Stored items ▸
^^^^
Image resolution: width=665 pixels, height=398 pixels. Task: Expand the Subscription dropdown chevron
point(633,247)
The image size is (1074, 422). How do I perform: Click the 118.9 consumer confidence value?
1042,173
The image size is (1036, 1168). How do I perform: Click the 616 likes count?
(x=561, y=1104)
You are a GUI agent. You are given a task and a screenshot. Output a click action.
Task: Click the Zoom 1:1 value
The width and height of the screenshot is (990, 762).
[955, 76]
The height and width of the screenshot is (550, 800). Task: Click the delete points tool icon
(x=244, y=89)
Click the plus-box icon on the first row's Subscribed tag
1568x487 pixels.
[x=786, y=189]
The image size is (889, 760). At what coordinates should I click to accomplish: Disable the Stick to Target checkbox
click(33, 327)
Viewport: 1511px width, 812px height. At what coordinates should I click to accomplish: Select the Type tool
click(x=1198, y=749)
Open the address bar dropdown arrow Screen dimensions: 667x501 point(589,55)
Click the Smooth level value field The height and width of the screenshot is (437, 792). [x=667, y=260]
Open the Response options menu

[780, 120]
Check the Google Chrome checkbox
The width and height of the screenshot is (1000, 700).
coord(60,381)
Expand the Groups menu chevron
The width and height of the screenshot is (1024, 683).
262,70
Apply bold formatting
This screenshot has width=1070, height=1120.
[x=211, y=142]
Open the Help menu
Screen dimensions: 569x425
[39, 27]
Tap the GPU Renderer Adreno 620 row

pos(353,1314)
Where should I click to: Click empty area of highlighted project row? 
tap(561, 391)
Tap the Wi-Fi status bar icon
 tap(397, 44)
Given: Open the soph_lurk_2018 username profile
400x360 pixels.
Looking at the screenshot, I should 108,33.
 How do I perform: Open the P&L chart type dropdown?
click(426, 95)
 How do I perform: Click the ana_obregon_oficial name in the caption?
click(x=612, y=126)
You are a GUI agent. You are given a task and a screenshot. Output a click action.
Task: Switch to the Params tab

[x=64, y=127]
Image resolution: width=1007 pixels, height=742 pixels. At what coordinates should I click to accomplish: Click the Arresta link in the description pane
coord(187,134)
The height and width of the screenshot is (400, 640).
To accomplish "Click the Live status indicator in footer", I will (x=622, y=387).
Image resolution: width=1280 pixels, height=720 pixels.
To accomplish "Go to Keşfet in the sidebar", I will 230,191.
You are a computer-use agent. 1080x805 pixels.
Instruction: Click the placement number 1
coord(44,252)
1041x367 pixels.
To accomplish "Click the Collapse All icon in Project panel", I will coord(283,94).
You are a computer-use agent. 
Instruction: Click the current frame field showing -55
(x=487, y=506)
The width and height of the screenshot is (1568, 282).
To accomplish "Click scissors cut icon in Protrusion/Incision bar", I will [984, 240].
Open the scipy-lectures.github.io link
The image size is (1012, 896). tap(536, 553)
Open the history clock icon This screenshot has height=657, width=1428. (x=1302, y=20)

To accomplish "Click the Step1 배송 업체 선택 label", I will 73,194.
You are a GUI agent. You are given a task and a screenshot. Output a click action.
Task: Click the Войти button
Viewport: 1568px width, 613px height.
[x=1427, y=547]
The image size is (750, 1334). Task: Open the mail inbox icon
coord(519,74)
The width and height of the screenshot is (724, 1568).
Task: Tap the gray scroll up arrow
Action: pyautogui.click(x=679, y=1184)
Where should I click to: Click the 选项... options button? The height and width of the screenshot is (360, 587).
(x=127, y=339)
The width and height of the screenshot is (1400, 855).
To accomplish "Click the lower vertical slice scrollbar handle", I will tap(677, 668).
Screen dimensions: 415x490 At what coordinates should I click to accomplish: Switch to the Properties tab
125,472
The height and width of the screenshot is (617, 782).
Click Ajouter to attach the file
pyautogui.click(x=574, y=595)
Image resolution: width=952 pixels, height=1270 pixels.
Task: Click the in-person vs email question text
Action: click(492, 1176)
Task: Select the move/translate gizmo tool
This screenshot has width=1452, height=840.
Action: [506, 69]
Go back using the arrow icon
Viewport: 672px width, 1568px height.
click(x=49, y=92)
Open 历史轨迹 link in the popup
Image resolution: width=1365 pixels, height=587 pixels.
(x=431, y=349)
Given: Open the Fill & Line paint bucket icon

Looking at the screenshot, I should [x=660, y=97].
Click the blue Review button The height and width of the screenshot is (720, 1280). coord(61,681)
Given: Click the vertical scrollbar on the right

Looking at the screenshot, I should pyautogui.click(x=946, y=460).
^^^^
What is needed ▸
Above are the records. How many of their lines hold "computer"? Answer with the number alone.

Written response ▸
2